Daptomycin exhibits rapid, concentration dependent bactericidal activity against Gram positive organisms in vitro and in in vivo animal models. In animal models AUC/MIC and Cmax/MIC correlate with efficacy and predicted bacterial kill in vivo at single doses equivalent to human doses of 4 mg/kg and 6 mg/kg once daily.
Strains with decreased susceptibility to daptomycin have been reported especially during the treatment of patients with difficult-to-treat infections and/or following administration for prolonged periods. In particular, there have been reports of treatment failures in patients infected with Staphylococcus aureus, Enterococcus faecalis or Enterococcus faecium, including bacteraemic patients, that have been associated with the selection of organisms with reduced susceptibility or frank resistance to daptomycin during therapy.
The mechanism(s) of daptomycin resistance is (are) not fully understood.
Minimum inhibitory concentration (MIC) breakpoint established by the European Committee on Antimicrobial Susceptibility Testing (EUCAST) for Staphylococci and Streptococci (except S. pneumoniae) are Susceptible ≤ 1 mg/l and Resistant > 1 mg/l.
The prevalence of resistance may vary geographically and over time for selected species and local information on resistance is desirable, particularly when treating severe infections. As necessary, expert advice should be sought when the local prevalence of resistance is such that the utility of the agent in at least some types of infections is questionable.
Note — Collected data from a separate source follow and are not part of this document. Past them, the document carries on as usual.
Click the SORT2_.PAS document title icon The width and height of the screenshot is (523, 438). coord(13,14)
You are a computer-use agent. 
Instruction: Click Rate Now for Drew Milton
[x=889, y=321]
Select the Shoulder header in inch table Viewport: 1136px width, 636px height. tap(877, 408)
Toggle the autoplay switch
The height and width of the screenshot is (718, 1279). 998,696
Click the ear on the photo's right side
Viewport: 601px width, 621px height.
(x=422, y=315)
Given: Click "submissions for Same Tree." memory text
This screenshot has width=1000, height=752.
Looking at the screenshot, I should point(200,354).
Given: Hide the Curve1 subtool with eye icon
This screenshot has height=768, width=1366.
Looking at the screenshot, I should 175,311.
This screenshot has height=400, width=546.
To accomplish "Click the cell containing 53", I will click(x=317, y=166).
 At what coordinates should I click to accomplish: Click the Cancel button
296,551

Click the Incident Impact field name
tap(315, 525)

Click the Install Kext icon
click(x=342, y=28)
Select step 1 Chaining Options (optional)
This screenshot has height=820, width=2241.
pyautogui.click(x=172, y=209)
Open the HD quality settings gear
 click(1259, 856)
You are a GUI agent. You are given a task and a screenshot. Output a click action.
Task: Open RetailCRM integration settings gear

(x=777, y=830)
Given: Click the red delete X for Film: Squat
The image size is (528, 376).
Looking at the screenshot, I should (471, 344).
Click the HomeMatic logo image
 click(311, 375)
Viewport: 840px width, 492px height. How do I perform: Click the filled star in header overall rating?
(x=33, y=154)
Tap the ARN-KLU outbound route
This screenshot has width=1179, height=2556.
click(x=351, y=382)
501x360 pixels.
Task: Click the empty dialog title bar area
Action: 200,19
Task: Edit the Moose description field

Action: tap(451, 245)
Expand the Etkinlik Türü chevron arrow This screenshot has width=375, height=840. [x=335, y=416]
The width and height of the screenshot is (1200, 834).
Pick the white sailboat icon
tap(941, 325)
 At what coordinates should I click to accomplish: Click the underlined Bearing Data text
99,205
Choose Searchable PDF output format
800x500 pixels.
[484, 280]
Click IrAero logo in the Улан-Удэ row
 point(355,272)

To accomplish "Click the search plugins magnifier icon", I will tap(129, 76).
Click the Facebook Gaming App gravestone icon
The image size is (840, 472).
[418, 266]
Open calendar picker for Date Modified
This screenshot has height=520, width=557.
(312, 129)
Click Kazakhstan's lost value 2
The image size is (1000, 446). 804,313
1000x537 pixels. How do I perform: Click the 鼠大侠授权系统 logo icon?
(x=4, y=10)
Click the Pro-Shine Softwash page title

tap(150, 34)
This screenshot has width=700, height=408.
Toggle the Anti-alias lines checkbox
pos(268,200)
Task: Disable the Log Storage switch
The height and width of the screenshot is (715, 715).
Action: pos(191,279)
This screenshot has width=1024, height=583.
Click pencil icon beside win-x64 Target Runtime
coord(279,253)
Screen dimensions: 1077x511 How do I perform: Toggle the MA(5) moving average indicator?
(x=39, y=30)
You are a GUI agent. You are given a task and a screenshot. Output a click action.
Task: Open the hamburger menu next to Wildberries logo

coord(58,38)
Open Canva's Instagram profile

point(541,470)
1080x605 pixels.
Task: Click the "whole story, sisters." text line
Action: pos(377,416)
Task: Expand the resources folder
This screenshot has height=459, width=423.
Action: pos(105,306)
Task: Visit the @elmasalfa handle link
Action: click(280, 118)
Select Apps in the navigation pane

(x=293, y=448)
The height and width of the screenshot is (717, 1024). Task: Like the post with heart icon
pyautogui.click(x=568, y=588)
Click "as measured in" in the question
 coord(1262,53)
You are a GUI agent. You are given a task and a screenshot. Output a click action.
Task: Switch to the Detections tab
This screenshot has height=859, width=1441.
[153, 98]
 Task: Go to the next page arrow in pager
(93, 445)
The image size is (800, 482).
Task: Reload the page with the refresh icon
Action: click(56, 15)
Commonly Susceptible Species:
Staphylococcus aureus*
Staphylococcus haemolyticus
Coagulase negative staphylococci:
Streptococcus agalactiae*
Streptococcus dysgalactiae subsp equisimilis*
Streptococcus pyogenes*
Group G streptococci:
Clostridium perfringens
Peptostreptococcus spp
Inherently resistant organisms:
Gram negative organisms
* denotes species against which it is considered that activity has been satisfactorily demonstrated in clinical studies.
In two clinical trials in complicated skin and soft tissues infections, 36% of patients treated with Cubicin met the criteria for systemic inflammatory response syndrome (SIRS). The most common type of infection treated was wound infection (38% of patients), while 21% had major abscesses. These limitations of the patients population treated should be taken into account when deciding to use Cubicin.
In a randomised controlled open-label study in 235 patients with Staphylococcus aureus bacteraemia (i.e, at least one positive blood culture of Staphylococcus aureus prior to receiving the first dose) 19 of 120 patients treated with Cubicin met the criteria for RIE. Of these 19 patients 11 were infected with methicillin-susceptible and 8 with methicillin-resistant Staphylococcus aureus. The success rates in RIE patients are shown in the table below.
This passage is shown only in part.